_TASK DESCRIPTION_
Pictures in the data must not be copied, but everything else should be output exactly.

_SUPPLIED DATA_
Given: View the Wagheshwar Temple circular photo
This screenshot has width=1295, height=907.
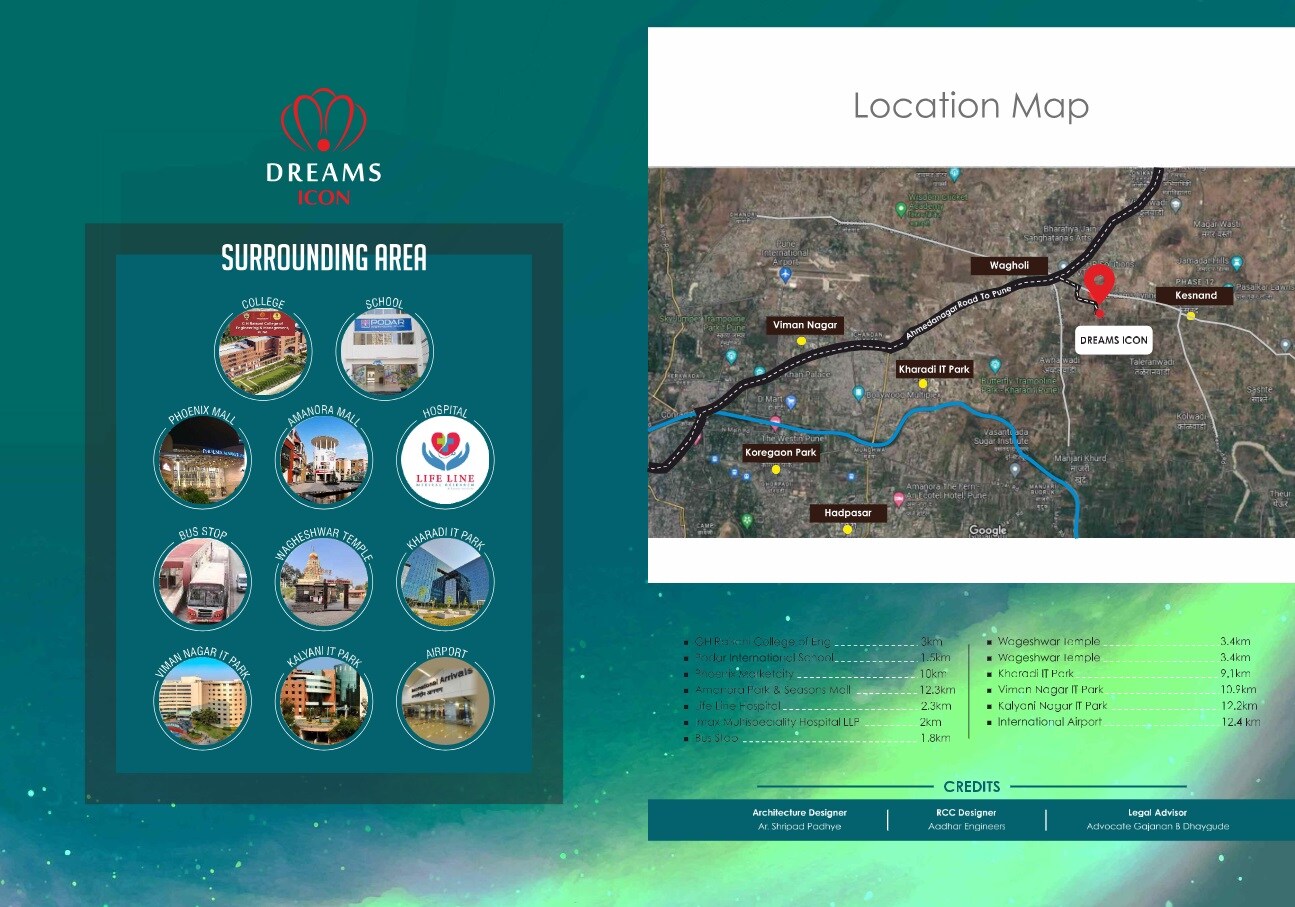Looking at the screenshot, I should [323, 582].
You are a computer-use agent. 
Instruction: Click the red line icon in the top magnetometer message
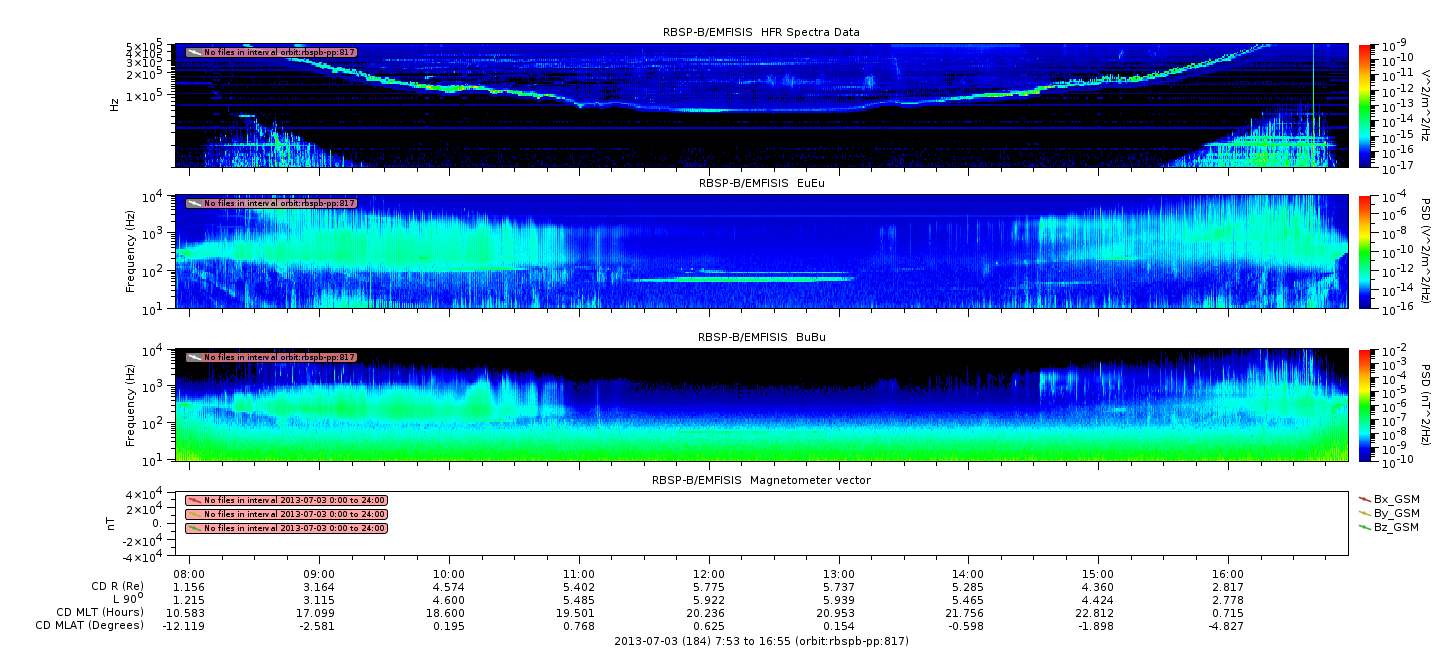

_ANSWER BOX_
Given: View the Wagheshwar Temple circular photo
This screenshot has width=1295, height=907.
Looking at the screenshot, I should [323, 582].
You are a computer-use agent. 
Instruction: Click the red line icon in the top magnetometer message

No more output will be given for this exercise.